Word for word, copy the records and drop the pictures.

### [Records for this task]
---

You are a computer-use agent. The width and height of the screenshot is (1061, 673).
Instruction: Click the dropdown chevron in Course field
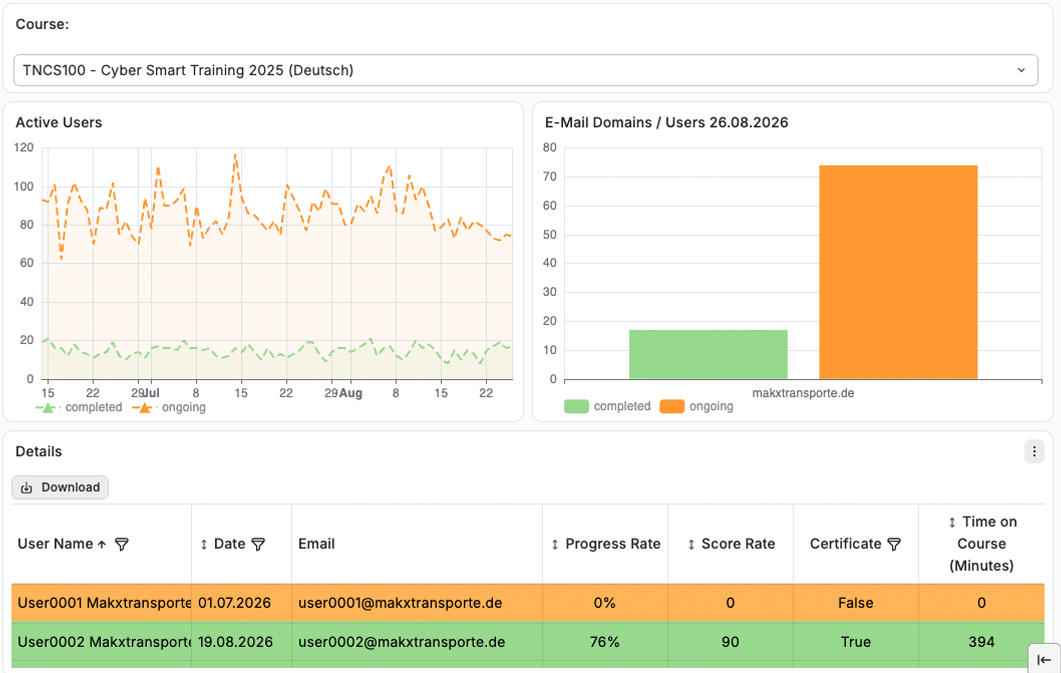pos(1021,70)
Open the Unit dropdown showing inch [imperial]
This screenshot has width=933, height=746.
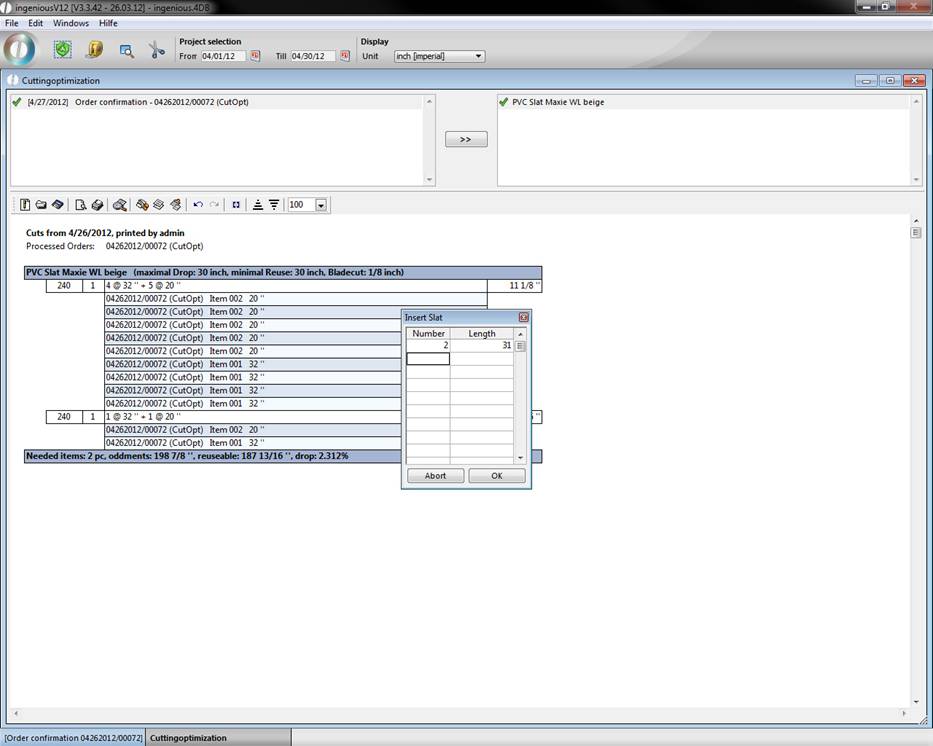click(x=439, y=56)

---

### [Solution for this exercise]
You are a computer-use agent. The width and height of the screenshot is (1061, 673).
Instruction: Click the dropdown chevron in Course field
pos(1021,70)
Open the Unit dropdown showing inch [imperial]
This screenshot has width=933, height=746.
click(x=439, y=56)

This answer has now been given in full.